### Task inputs
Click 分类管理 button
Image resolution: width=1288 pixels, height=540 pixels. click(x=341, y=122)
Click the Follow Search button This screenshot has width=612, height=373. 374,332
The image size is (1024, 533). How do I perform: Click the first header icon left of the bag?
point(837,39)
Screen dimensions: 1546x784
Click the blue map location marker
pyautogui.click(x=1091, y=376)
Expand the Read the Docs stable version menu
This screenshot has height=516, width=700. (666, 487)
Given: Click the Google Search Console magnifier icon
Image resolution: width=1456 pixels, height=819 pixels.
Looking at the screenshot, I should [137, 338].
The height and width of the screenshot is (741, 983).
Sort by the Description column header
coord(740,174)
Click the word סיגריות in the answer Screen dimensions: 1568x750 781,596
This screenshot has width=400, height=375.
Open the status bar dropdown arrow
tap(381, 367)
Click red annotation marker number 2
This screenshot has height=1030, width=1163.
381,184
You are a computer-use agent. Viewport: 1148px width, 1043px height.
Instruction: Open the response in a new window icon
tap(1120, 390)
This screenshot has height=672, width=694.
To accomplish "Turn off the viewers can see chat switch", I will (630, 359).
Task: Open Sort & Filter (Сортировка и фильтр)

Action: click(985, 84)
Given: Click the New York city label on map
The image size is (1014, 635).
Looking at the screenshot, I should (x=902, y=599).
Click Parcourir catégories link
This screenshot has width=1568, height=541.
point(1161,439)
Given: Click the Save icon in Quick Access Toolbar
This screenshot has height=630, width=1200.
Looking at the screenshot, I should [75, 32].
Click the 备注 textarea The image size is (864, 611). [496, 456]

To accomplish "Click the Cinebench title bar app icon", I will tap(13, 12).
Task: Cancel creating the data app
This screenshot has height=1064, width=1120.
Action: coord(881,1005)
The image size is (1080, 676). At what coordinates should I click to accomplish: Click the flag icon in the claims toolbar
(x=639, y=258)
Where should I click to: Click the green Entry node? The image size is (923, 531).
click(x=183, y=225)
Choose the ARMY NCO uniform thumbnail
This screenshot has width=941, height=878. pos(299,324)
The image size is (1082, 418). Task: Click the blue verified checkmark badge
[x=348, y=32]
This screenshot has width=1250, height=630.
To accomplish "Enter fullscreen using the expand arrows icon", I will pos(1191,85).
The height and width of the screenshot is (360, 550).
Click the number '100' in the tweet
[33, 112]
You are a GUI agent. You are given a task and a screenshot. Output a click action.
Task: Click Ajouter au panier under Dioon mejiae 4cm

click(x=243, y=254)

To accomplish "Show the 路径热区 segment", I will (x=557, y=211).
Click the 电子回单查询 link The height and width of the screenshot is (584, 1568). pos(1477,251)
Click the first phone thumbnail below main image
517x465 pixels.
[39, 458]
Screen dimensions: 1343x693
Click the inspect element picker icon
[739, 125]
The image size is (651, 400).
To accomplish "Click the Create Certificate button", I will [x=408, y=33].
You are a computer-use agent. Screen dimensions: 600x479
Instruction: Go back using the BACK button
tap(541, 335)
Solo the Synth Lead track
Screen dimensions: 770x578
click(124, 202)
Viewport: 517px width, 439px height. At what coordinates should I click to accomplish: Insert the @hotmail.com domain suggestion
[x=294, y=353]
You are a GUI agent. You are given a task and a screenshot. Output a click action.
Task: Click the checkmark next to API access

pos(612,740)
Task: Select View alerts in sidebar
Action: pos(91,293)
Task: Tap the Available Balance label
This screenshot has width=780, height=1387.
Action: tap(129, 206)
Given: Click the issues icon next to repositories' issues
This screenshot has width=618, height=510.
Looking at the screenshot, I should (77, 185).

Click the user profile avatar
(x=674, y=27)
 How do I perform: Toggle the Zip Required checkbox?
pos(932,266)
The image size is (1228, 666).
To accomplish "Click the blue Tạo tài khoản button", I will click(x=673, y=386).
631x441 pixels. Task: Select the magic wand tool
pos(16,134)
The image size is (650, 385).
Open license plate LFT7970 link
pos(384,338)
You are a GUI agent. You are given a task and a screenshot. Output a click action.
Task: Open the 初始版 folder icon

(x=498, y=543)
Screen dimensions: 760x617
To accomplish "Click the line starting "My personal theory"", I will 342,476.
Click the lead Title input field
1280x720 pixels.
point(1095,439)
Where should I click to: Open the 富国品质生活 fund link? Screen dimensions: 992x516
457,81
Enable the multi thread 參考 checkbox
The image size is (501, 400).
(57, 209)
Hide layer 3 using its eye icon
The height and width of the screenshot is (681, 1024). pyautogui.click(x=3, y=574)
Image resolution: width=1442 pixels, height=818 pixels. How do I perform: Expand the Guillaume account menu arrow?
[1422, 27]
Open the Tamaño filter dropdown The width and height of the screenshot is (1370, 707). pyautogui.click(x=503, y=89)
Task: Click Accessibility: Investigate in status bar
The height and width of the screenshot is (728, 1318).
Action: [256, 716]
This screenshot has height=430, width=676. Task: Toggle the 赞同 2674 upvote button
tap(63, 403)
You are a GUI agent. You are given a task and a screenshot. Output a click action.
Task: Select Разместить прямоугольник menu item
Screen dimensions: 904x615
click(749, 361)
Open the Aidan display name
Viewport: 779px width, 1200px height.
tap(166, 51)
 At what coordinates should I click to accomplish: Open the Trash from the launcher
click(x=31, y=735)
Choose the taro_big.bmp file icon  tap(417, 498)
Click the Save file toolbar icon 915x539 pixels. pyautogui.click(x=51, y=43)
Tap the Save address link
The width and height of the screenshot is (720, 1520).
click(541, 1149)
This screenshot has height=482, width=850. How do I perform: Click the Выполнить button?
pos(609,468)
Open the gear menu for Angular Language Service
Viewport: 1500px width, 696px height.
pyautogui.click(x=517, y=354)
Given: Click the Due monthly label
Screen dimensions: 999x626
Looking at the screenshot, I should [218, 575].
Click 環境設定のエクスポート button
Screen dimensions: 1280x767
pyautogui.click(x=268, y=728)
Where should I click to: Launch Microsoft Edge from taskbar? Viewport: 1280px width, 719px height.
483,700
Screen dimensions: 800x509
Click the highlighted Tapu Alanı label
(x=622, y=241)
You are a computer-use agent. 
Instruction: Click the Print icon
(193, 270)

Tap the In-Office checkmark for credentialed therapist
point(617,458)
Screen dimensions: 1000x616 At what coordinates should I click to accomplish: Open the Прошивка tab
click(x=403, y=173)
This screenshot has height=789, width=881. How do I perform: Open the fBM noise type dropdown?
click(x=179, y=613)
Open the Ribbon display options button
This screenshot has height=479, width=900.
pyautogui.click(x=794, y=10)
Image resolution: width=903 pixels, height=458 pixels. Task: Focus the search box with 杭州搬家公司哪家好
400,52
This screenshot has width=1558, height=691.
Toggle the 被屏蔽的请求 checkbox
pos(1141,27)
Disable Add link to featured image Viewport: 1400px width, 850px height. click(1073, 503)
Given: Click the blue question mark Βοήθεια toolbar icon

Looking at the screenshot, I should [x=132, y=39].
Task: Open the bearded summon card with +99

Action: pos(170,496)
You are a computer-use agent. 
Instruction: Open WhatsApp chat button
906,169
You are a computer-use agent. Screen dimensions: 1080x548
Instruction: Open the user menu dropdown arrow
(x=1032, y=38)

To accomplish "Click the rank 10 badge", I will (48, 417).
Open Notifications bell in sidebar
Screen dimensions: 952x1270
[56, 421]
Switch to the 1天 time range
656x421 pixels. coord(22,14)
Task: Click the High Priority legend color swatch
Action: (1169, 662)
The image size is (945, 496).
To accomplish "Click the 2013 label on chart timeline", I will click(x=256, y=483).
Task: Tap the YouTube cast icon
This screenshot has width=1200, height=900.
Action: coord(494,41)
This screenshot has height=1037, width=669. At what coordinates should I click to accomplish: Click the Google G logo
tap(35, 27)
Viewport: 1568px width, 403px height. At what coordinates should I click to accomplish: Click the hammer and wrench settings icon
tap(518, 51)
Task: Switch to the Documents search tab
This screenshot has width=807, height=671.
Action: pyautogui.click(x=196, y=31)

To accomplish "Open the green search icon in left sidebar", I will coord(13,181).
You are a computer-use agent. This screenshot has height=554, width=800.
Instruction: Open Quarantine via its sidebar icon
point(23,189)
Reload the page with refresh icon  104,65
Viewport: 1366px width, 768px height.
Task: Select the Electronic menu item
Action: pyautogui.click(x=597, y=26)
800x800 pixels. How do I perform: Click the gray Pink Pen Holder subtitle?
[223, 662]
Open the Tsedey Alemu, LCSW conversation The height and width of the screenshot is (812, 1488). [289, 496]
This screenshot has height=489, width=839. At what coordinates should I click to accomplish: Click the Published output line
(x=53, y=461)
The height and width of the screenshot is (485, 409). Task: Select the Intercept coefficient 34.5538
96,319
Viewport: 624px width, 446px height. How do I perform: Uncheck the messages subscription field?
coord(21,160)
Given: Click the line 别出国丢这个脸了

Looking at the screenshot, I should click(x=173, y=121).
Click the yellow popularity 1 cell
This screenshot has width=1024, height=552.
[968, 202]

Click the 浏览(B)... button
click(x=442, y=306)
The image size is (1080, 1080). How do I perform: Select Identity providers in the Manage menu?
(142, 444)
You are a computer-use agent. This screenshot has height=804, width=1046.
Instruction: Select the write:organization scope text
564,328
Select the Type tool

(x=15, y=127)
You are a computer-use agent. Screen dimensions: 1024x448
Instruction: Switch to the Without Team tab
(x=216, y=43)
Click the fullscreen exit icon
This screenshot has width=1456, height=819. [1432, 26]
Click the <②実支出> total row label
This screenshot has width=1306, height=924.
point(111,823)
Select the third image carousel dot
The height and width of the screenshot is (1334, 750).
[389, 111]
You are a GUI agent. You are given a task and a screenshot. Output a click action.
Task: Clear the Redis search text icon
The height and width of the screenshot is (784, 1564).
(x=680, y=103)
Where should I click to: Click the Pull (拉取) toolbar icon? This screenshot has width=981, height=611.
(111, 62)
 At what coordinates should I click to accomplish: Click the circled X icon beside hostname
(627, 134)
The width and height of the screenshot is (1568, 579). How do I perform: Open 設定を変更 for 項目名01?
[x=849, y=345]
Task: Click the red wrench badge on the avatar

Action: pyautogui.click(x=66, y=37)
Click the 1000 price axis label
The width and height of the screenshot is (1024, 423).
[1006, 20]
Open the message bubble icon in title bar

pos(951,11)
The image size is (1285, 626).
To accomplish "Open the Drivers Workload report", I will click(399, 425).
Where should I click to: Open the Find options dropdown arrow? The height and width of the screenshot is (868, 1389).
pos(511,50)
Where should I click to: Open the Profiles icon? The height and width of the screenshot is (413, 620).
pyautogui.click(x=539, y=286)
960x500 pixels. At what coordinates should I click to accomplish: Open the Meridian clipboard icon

### Task description
In the material above, find each line that contains the word "display", and select it.

### Response to this task
Open the Aidan display name
Open the Ribbon display options button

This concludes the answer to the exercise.